We underwrite a variety of relatively non-correlated specialty insurance products, including property and casualty, accident and health, surety and credit product lines. We market our insurance products through a network of independent agents and brokers, managing general agents and directly to consumers. In addition, we assume insurance written by other insurance companies. We manage our businesses through five insurance underwriting segments and our Investing segment. Our insurance underwriting segments are U.S. Property & Casualty, Professional Liability, Accident & Health, U.S. Surety & Credit and International.
Our business philosophy is to maximize underwriting profit while managing risk. We concentrate our insurance writings in selected specialty lines of business in which we believe we can achieve meaningful underwriting profit.
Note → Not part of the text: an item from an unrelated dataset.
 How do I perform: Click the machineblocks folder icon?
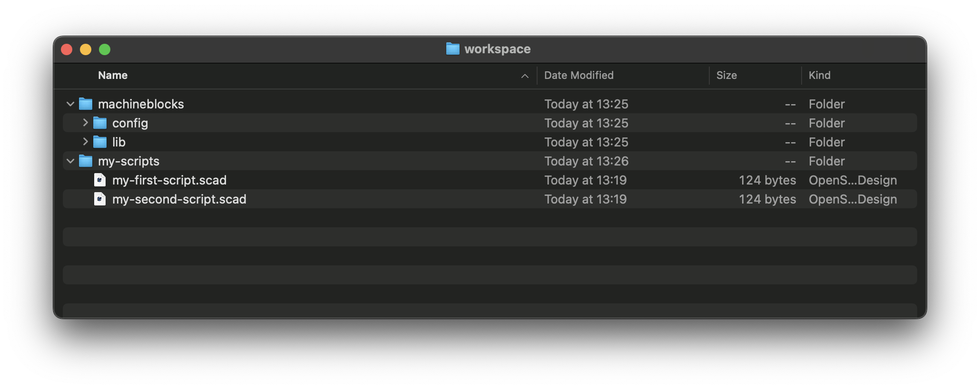click(x=86, y=104)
We also rely on our experienced underwriting personnel and our access to and expertise in the reinsurance marketplace to limit or reduce risk. Our business plan is shaped by our underlying business philosophy. As a result, our primary objective is to maximize net earnings and grow book value per share, rather than to grow gross written premium or our market share.
Our major domestic and international insurance companies have financial strength ratings of AA (Very Strong) from Standard & Poor's Corporation, A+ (Superior) from A.M. Best Company, Inc., AA (Very Strong) from Fitch Ratings and A1 (Good Security) from Moody's Investors Service, Inc.
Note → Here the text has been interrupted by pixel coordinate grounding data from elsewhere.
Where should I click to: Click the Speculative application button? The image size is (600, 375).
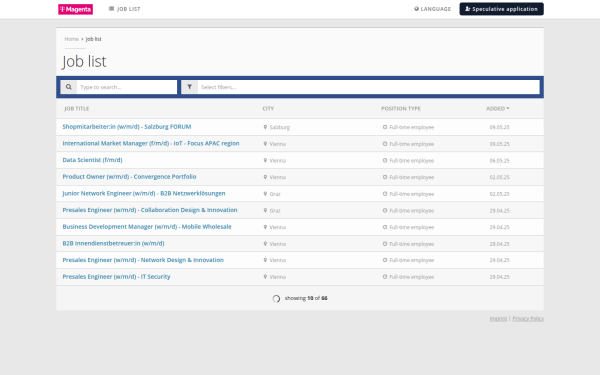[501, 9]
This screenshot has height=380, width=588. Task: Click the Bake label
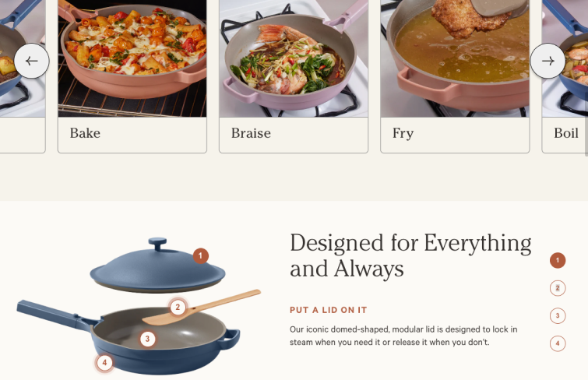(x=85, y=133)
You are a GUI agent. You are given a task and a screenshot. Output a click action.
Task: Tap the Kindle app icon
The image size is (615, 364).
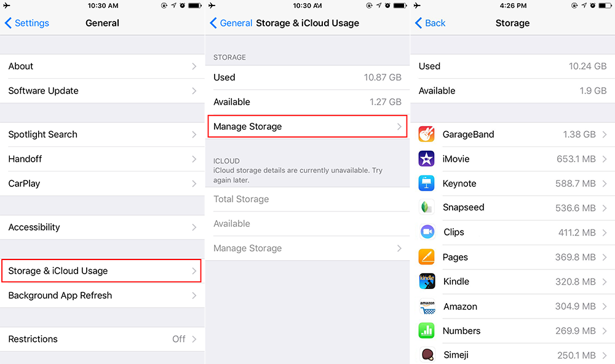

Key facts about our consolidated group as of and for the six months and quarter ended June 30, 2012 were as follows:
• We had consolidated shareholders' equity of $3.3 billion, with a book value per share of $33.19.
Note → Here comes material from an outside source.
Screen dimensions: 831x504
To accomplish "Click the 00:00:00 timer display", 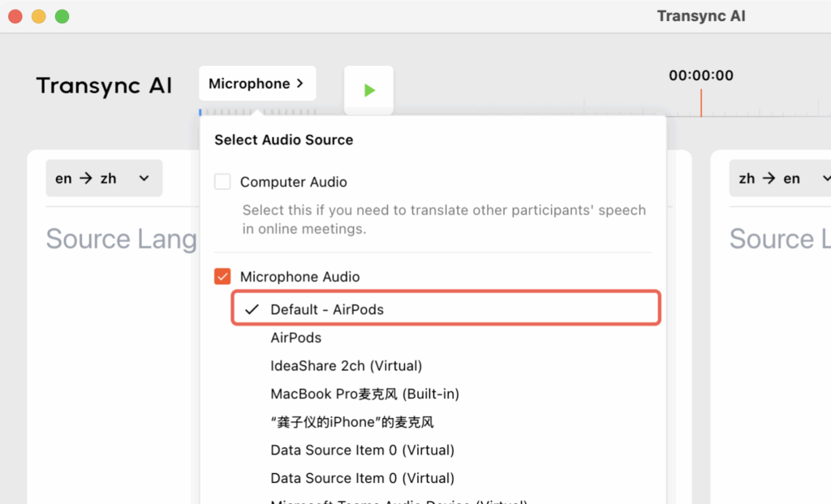I will click(701, 75).
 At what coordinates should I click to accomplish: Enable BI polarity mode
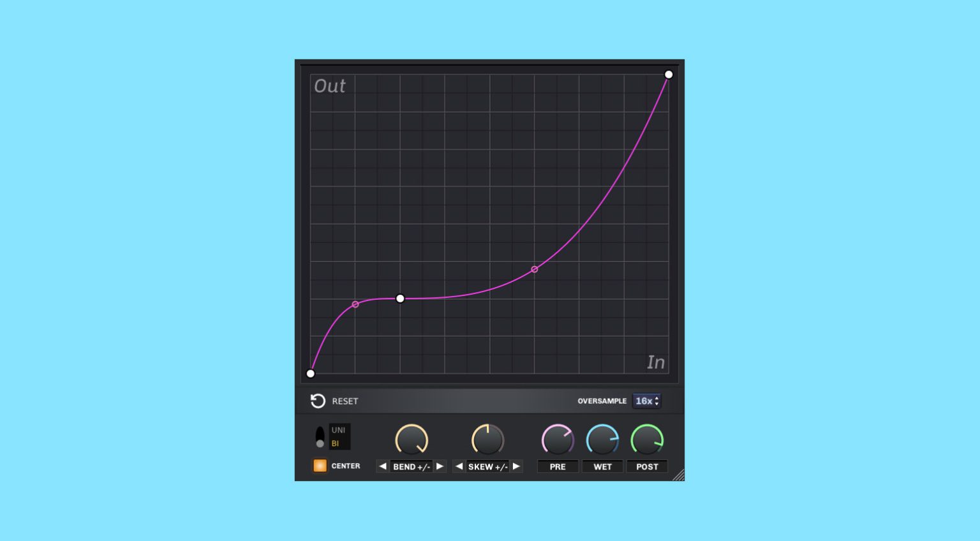click(x=335, y=443)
• We generated year-to-date net earnings of $176.1 million, or $1.71 per diluted share. Our second quarter earnings were $93.5 million, or $0.92 per diluted share.
• We produced total revenue of $1.2 billion and $632.3 million in the first six months and second quarter, respectively. In the first six months, 90% related to net earned premium and 9% related to net investment income.
• In the first six months, we recognized $12.3 million of net catastrophe losses - $4.0 million in our U.S. Property & Casualty segment from storms in the United States and $8.3 million in our International segment from other small catastrophes. The second quarter included net catastrophe losses of $4.7 million.
• Our year-to-date net loss ratio was 59.8% and our combined ratio was 85.0%.
• Our debt to capital ratio was 15.0%.
• We purchased $126.4 million, or 4.1 million shares, of our common stock at an average cost of $30.88 per share in the first six months of 2012.
• We declared dividends of $0.31 per share and paid $32.0 million of dividends in the first six months of 2012.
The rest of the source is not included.